For an antidote to such stuff I'd recommend the volume "Thomas Cranmer: Churchman and Scholar" edited by Ayris and Selwyn. Within it is an essay that changed my mind from the Dixian thesis and pointed out it flaws: Basil Hall's "Cranmer, the Eucharist, and the Foreign Divines of Edward VI."
dh+
My own feeling after reading MacCulloch's biography on Cranmer and reading "Worship and Theology in England" is that Cranmer's hand was unnaturally forced by the polemics of Gardener. When the 1549 BCP came out, Gardener demonstrated that the new rite was completely catholic, thus making Cranmer react rather over zealously and "unauthentically", if you will, by revising the BCP. I got the sense in reading the biography that there was a great rivalry between Cranmer and Gardener.
Cranmer wasn't given enough time to "cook" because he was cooked on the stake by Mary! Had he lived, I think his vision of reformed English Catholicism would have come to perfect fruition.
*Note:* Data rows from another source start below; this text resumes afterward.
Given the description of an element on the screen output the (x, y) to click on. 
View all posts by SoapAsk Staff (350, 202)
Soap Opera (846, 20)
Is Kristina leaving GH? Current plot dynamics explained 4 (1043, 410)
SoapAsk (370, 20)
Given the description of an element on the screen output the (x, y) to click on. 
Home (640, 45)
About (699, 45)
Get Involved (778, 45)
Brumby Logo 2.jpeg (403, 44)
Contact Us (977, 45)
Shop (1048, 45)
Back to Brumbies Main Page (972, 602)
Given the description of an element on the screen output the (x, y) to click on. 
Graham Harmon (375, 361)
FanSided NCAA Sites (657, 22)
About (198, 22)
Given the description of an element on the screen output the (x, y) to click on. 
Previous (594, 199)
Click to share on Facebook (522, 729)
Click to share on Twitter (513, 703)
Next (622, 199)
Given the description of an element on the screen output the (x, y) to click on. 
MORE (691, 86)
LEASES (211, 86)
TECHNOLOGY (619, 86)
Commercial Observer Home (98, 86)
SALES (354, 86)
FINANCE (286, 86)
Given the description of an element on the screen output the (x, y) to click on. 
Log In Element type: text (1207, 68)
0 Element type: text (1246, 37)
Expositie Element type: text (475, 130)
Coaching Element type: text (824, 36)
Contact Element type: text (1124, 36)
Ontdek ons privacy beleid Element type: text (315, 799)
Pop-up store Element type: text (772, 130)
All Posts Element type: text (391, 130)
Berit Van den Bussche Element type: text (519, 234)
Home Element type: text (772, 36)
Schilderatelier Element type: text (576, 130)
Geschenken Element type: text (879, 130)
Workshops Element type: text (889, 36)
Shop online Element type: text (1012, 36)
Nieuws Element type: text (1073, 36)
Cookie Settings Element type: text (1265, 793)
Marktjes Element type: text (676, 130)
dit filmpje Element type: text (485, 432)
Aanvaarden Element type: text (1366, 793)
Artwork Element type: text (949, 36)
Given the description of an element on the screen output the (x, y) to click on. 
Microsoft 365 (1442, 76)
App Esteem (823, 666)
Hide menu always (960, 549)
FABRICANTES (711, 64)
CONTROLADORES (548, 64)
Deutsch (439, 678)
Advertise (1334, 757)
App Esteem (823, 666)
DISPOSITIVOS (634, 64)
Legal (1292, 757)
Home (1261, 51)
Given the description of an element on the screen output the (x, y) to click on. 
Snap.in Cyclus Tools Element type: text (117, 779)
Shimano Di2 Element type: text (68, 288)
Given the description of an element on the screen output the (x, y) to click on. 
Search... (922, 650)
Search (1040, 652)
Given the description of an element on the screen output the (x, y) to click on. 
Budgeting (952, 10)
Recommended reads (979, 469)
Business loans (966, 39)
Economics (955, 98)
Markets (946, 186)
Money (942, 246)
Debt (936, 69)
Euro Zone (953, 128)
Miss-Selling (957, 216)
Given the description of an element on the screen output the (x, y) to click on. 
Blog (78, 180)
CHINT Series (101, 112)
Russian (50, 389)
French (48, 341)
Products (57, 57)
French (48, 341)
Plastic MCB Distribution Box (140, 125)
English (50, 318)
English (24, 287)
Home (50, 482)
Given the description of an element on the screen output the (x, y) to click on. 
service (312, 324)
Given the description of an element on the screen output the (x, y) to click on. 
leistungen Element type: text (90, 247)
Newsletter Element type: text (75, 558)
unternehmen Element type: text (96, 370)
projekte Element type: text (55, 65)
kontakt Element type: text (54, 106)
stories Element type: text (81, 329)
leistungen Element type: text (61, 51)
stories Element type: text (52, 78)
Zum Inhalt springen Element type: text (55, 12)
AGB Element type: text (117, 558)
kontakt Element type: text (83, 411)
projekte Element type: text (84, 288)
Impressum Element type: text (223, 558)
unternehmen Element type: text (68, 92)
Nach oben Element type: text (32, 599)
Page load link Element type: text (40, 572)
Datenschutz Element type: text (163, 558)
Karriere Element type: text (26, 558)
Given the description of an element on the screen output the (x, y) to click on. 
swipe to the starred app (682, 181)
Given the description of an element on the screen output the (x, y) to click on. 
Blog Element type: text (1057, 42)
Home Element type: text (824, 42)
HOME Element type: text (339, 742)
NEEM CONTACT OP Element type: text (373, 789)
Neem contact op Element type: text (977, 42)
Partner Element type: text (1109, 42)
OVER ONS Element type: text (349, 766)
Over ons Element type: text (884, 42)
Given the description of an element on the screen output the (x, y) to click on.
Some (like Dix) have argued that Cranmer became completely Zwinglian in his sacramental theology. Horton Davies disagrees, saying that he only went so far as to become rather Calvinistic in his eucharistic theology.
Chad+
What is it that you like about the Scottish book of 1929 (I've not seen the South African book) that you think superior to the 1928? I'm not arguing with you, just curious what you like about it over the 1928.
pax.
MLW+
Dear Mike+
I believe the 1929 Scottish BCP is certainly equal to, but not necessarily superior, to the 1928 American BCP, in that it preserves the wonderful Non-Juring liturgical tradition, with elements from the 1637 Laudian Prayer Book, to the Liturgy of 1718, to the 'Wee Bookies,' to the 1764 Prayer Book utilised by Bishop Seabury. Its Eucharistic rite preserves the best of the Scoto-Catholic tradition in Anglicanism. It also incorporates many feast days of Our Lady, the British Saints, and the Western calendar conscipuously missing from the American Prayer Book. Overall I tend to apprecaite it as splendid compendium of what is best in the old Non-Juring 'British Catholic' High Anglican tradition. God bless you!